Dataset excerpts ::
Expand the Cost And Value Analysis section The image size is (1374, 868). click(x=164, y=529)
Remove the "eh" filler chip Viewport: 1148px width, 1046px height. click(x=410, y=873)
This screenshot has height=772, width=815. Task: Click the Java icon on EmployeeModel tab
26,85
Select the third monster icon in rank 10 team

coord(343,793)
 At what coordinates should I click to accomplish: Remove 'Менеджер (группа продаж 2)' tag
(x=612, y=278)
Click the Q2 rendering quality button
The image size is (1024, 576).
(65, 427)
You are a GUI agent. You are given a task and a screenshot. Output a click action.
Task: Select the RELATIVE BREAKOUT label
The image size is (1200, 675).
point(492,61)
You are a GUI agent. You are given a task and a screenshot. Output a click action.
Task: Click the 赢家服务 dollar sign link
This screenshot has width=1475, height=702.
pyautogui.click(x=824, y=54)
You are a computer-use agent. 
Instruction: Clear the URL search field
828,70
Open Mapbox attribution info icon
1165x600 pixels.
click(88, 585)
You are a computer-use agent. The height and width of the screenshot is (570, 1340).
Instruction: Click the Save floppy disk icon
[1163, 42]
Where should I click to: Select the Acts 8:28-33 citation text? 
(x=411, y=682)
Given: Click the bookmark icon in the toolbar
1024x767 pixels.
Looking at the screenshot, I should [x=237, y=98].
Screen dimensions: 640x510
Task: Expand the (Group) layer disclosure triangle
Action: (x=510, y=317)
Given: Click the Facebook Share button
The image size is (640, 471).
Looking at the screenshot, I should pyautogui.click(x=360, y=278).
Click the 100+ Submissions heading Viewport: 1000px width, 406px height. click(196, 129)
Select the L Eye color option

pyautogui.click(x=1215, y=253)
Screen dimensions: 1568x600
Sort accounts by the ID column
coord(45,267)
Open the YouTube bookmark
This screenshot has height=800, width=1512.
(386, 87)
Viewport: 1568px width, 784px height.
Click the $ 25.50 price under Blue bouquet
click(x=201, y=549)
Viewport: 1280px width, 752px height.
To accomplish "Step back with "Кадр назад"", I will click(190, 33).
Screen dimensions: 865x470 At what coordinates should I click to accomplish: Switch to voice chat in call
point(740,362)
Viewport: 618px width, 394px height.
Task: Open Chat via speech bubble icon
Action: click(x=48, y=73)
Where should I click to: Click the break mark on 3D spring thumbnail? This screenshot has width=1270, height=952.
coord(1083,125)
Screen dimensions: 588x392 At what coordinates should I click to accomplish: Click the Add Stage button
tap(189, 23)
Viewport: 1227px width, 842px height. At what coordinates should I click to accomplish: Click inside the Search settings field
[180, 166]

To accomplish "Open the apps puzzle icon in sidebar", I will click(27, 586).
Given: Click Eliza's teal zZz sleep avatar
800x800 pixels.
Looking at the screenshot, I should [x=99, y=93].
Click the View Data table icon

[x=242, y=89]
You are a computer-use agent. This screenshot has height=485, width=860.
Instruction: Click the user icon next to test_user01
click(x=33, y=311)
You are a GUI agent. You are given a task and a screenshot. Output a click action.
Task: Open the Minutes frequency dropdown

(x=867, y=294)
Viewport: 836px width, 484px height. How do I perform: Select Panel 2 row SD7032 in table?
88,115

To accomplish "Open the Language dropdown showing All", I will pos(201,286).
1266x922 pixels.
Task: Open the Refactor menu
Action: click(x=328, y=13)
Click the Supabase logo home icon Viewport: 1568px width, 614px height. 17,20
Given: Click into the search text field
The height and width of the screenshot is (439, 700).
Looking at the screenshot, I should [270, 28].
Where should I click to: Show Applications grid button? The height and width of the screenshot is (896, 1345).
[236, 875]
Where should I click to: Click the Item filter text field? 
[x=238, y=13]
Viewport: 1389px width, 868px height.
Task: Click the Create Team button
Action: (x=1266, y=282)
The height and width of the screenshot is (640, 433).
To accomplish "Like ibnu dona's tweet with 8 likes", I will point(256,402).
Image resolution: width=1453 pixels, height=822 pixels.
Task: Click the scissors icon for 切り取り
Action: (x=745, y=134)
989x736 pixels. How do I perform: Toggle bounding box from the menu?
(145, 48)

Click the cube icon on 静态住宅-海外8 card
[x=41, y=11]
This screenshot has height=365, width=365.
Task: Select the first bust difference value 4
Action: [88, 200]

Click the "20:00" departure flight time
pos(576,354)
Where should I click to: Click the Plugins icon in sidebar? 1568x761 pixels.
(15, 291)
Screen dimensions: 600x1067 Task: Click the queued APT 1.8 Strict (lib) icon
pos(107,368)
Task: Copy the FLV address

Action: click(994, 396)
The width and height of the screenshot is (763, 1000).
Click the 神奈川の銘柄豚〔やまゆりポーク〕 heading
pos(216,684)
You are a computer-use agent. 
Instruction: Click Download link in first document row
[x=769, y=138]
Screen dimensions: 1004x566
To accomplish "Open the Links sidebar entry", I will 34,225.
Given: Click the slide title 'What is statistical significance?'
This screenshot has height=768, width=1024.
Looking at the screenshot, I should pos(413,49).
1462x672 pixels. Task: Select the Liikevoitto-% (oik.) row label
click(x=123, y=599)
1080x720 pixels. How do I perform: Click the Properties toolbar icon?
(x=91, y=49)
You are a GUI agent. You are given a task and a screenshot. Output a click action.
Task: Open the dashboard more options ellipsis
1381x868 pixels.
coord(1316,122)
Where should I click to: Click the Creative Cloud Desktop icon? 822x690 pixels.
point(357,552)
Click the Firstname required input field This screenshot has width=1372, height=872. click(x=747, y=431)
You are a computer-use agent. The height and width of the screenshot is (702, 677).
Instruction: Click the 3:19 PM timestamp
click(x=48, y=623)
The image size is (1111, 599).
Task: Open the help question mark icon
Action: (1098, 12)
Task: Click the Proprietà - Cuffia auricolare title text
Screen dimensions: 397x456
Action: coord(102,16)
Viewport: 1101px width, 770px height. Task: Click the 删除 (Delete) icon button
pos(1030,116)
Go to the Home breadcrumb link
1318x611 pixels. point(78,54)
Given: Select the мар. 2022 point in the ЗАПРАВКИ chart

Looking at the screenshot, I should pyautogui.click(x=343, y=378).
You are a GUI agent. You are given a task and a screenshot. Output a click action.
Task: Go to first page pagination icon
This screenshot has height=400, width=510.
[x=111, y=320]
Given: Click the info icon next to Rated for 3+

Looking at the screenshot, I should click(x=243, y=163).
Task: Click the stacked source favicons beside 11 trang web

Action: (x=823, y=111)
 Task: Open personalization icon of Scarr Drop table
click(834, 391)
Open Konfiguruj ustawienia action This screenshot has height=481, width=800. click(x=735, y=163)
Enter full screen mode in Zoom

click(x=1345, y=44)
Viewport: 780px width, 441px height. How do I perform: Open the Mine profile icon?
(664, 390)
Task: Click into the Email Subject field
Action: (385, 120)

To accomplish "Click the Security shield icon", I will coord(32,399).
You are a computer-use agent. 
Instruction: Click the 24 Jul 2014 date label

Problem requirements :: Return the opening line of the data and every line after it through the line containing "height. click(x=410, y=873)", please, exactly as written and with nothing added.

Answer ::
Expand the Cost And Value Analysis section The image size is (1374, 868). click(x=164, y=529)
Remove the "eh" filler chip Viewport: 1148px width, 1046px height. click(x=410, y=873)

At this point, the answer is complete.